Please extract the section of the holiday letters passage below starting at "May you learn" and ending at "in the world.", copying it word for word.

__SELECTED PASSAGE__:
-- Start --

For every one of you that realized, recognized and remedied my year - I thank you from the bottom of my heart. I wish more than anything that I could give you all a gift that would show you how much you all mean to me. A gift from my heart and soul, because those of you receiving this are truly some of the best, most remarkable people on earth. You all mean the world to me - maybe more than you even know. My Christmas gift to you all this year though has to be a simple one of words:
This holiday my gift to you is a wish for peace, love, happiness and surprises of the best kind in the year to come. May you accomplish your list and find people with which to share in the glory of such accomplishments. I love each and every one of you for the distinct and important role in which you play in my life.
-With all the love and thanks in my heart -me
It was a small start on the path to honesty. I knew I had a lot farther to go, but it felt good to make a move in the right direction.

 With one week until the new year I devised my job hunting plan, I read and researched the best way to find solid, full-time employment in the tough job market of today, I contacted the few networking contacts that I had and I wrote a second letter that this time contained more honesty and my plans for the year:
Happy New Year to the Most Incredible People in the World that every day make my life a little brighter, "funner," more tolerable, enviable and very much worth living.

As you flip the calendar from 2010 to 2011 I have a few simple, but important wishes for you all:
In 2011 may you experience all that you hope for, long for, wish for and want.
May you always look in your mirror and see an incredible person that you want to be.
May others look at you and delight in the fabulous person that they see.
May you learn to love yourself faults and all.
May you find or continue to delight in a person that looks beyond those faults and loves you all their heart anyway.
May you see the beauty of the world and humanity all around you.
May you be blind to the darkness and never experience inhumanity in the world.
And most of all, I hope that you will always be an important person in my life.

Much love & happiness to you for the coming year. - me

P.S. I've declared 2011 my year & I hope you'll come along for the ride as I rock it!

And so as I pressed send on my computer I was petrified to share with everyone that it was the year of me. It was a lofty goal to declare. What if I didn't live up to the mission? What if it didn't turn out to be my year? What if I didn't "rock it." But in the end I realized that it was also liberating to share my thoughts, it was good to have people who would remind me in the days to come that it was my year and most of all it was a joy to know that there were people that really would be along for the ride.

-- End --

__EXTRACTED MATERIAL__:

-- Start --

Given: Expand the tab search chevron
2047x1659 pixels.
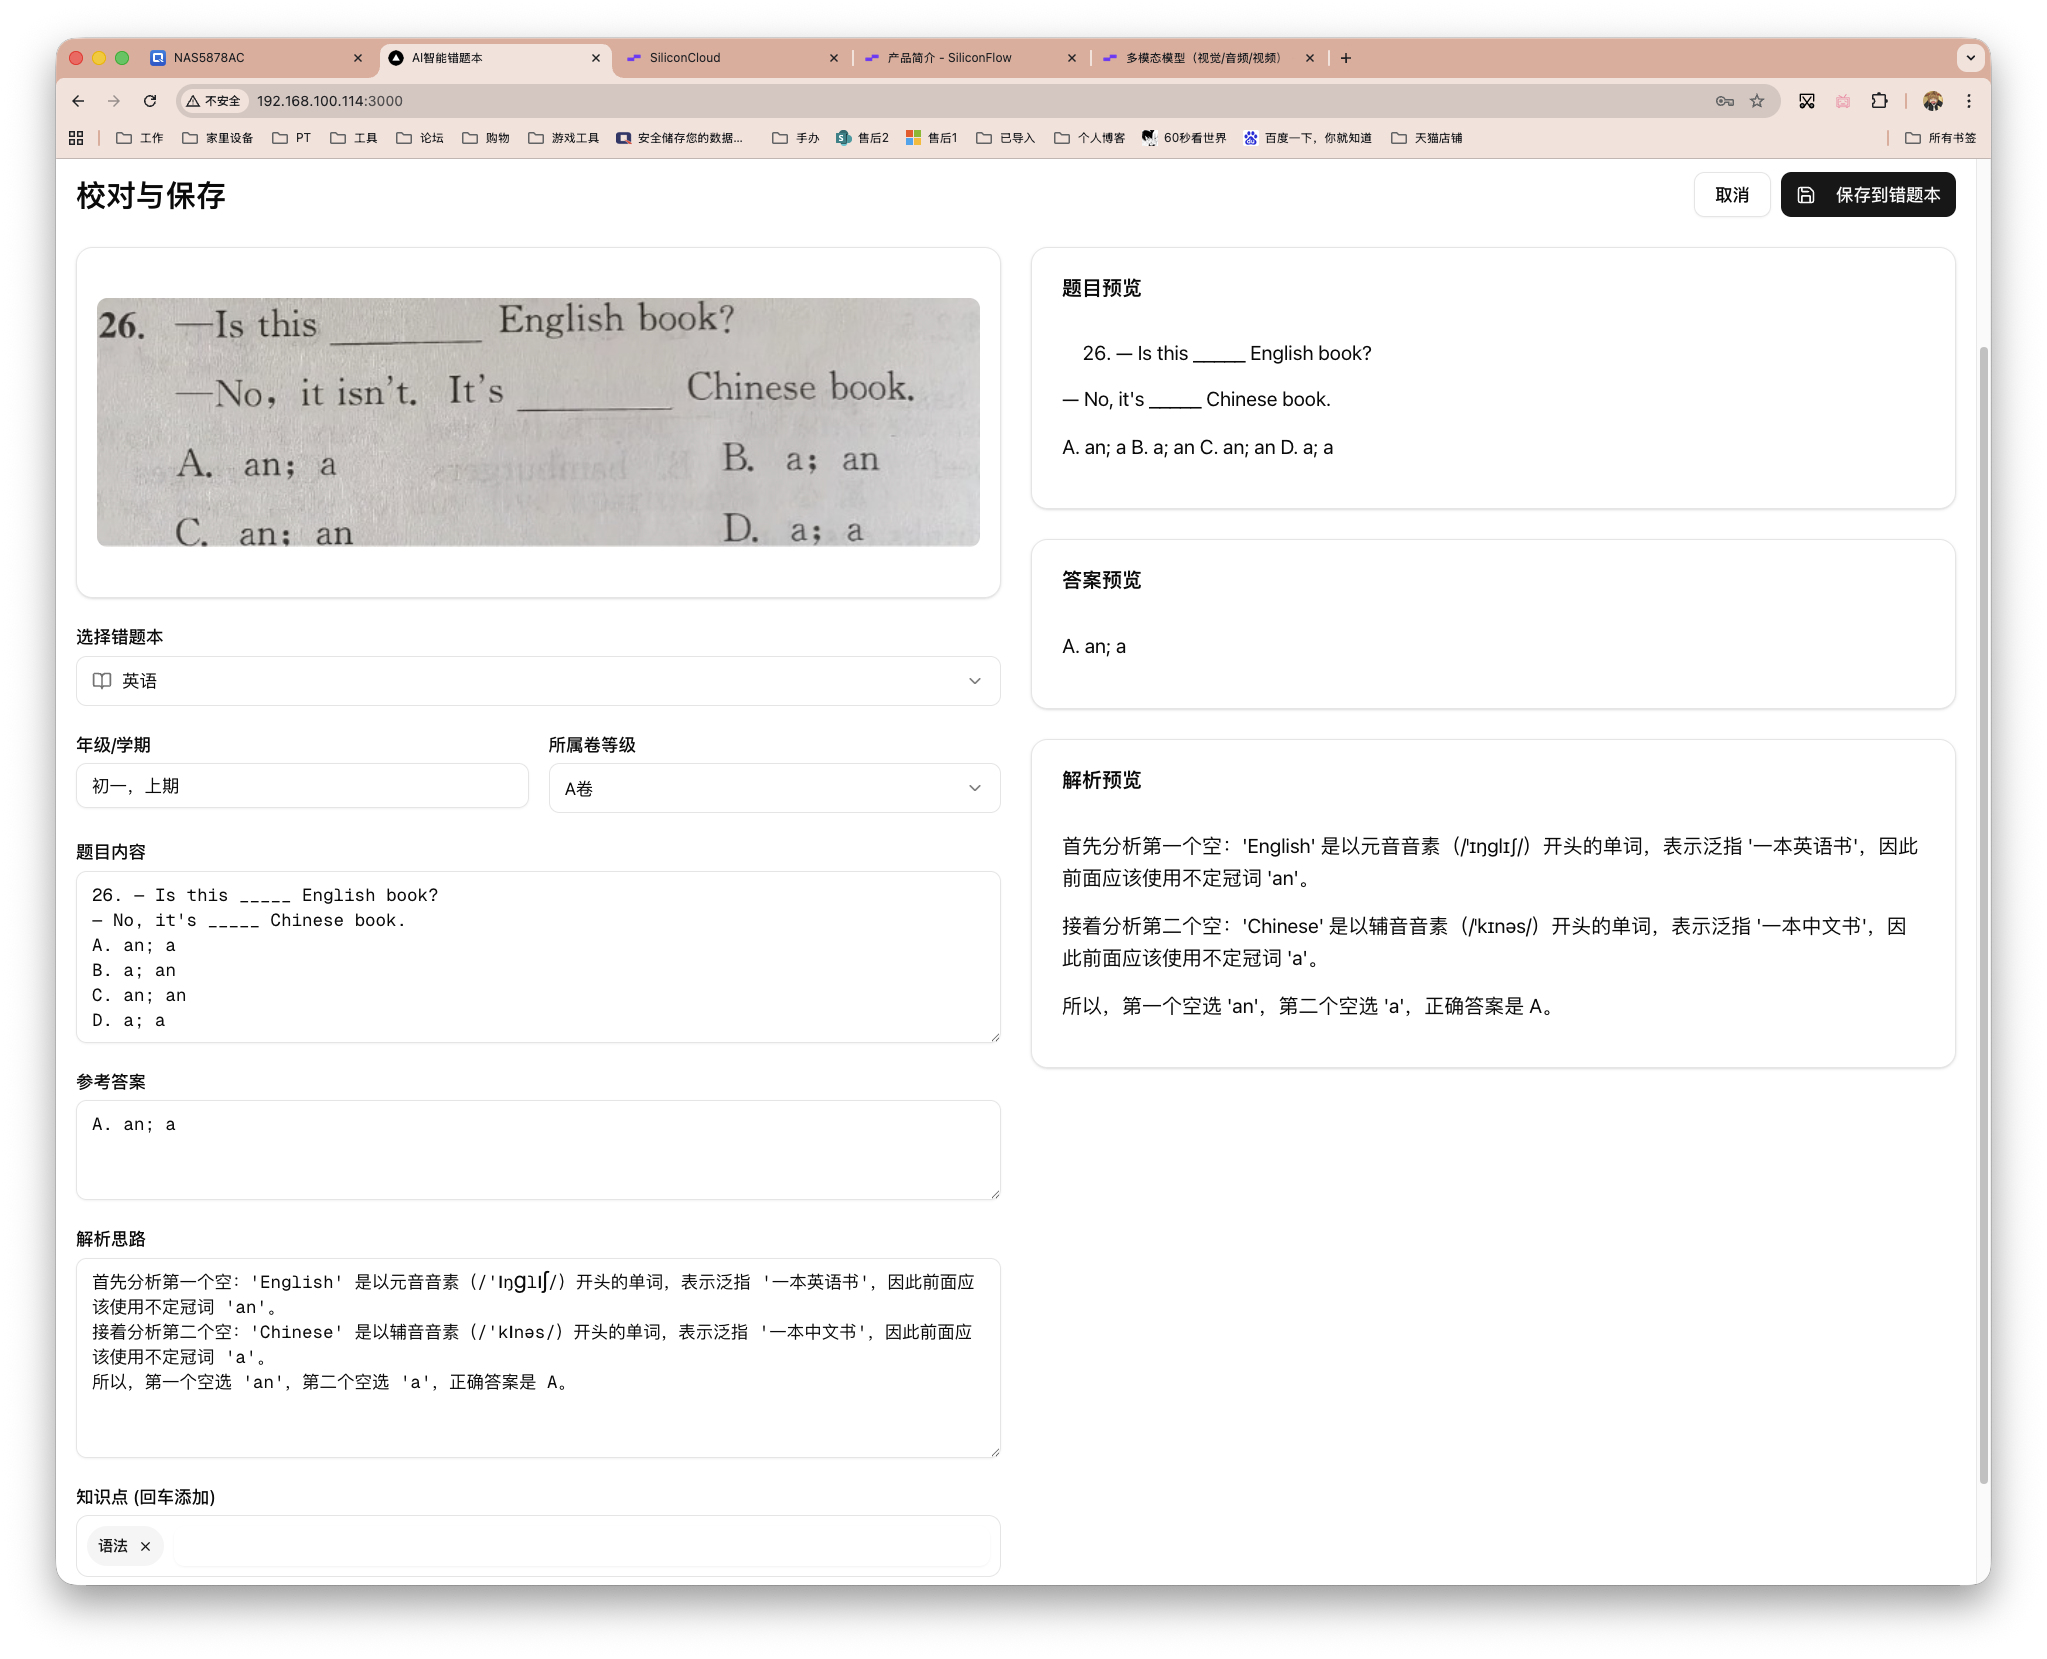Looking at the screenshot, I should coord(1970,58).
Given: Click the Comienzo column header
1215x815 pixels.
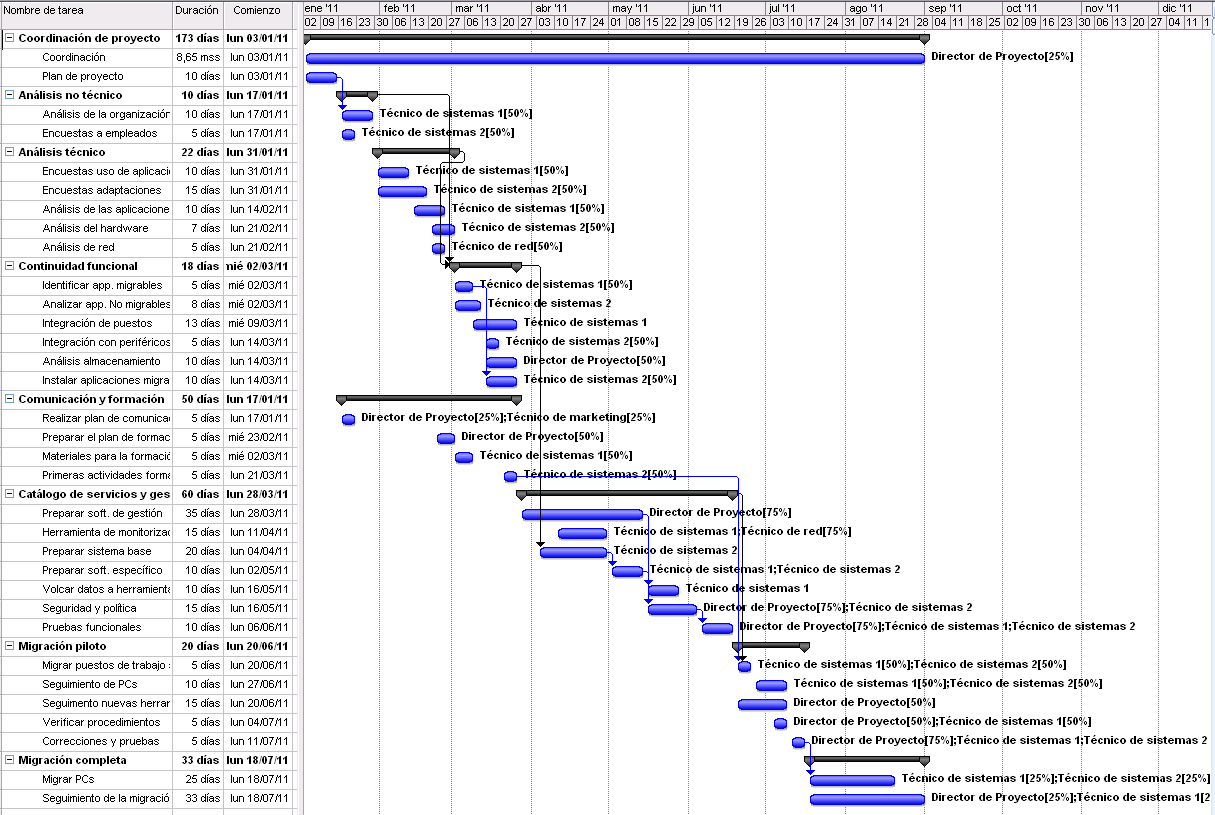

-- End --

__ANSWER FOR THIS EXERCISE__:
May you learn to love yourself faults and all.
May you find or continue to delight in a person that looks beyond those faults and loves you all their heart anyway.
May you see the beauty of the world and humanity all around you.
May you be blind to the darkness and never experience inhumanity in the world.